By Jennifer Chevinsky
The terrible attack on Feb. 15 outside of the Great Synagogue has brought increased attention to the Jewish community in Copenhagen, Denmark. When one thinks about the geographical distribution of Jews across the world, or even in Europe specifically, Denmark is not a country that immediately comes to mind. However, it is interesting to note that in 1622, Denmark was actually the first Scandinavian country to permit settlement by Jews. Later on, during World War II, Denmark is known for being one of the countries that partnered with the Jews, bringing the majority of the population to safety in neutral Sweden.
Compared to the approximately 6 million Jews who currently live in the United States, according to a recent census, there are only approximately 6,000 Jews in all of Denmark – fewer than in the Lehigh Valley. Jews comprise only around one-tenth of a percentage of the total population, compared to over 2 percent in the U.S.
During the summer of 2010, I had the opportunity to travel to Denmark with my family along with a Jewish tour group. Together, we explored the small, welcoming Jewish community of Copenhagen, including the Great Synagogue, a large majestic building covered in deep red velvet and gold trim. I remember meeting with the local Chabad and discussing some of the concerns regarding Danish Jewry. Even at that time, they mentioned that it was becoming difficult to be Jewish in Denmark, noting a sense of growing anti-Semitism. In fact, the recent attack is unfortunately not that unexpected when put in context of a community that felt targeted back in 2010, even while statistics of recordable anti-Semitic events remained “stable” throughout Europe.
At the same time, it is difficult to imagine that the same friendly community I visited, the same synagogue that I stood inside of, has now faced such a tragedy. It is actually a feeling that many of us who have traveled to Israel are likely not too unfamiliar with, hearing about attacks in Jerusalem, Tel Aviv or other large and frequently visited tourist locations.
In response to the attack, the World Union of Jewish Students has collaborated with the European Union of Jewish Students to promote a social media campaign encouraging the use of the #IGoToSynagogue hashtag. Behind this campaign is a sentiment that I think is very important. It is to let the people we are in contact with know that these attacks are not far-removed and insignificant. For many of us who consider ourselves to be immersed in the “secular world” – with friends and colleagues of various cultures, religions and backgrounds – we are letting them know that we could be the next targets. These attacks are occurring outside peaceful houses of worship, in kosher supermarkets, in the kinds of locations where no one should ever have to fear for their life.

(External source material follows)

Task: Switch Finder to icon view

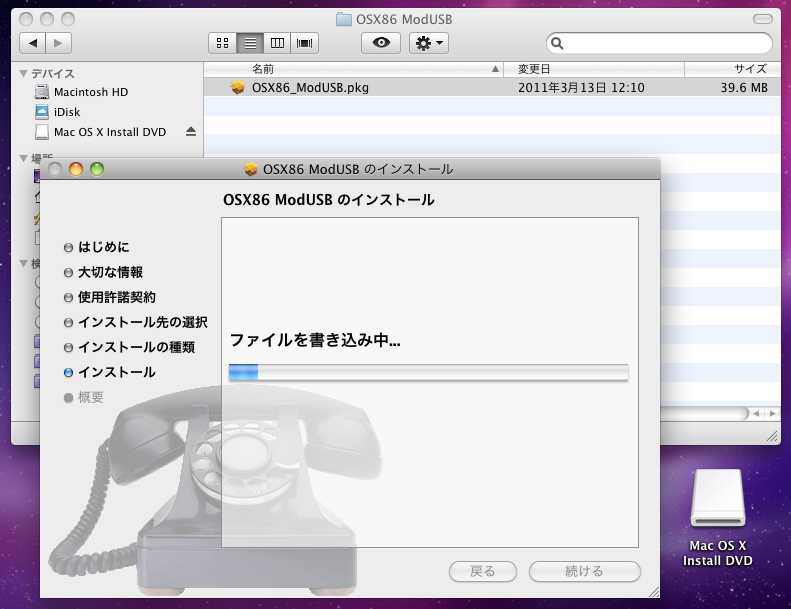Action: click(x=223, y=43)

It is my hope that as a community, not only will we continue to recognize and mourn for those who are lost in these tragedies, but that we will never let ourselves normalize or become accustomed to these events. We should never accept or brush off anti-Semitism anywhere, even in the countries that have small Jewish populations thousands of miles away from us. It is an uncomfortable reality that if it were just five years ago, it could have been my family, it could have been me. It could be any of us.
Jennifer Chevinsky lives in Allentown and is a member of the Jewish Federation’s Young Adult Division.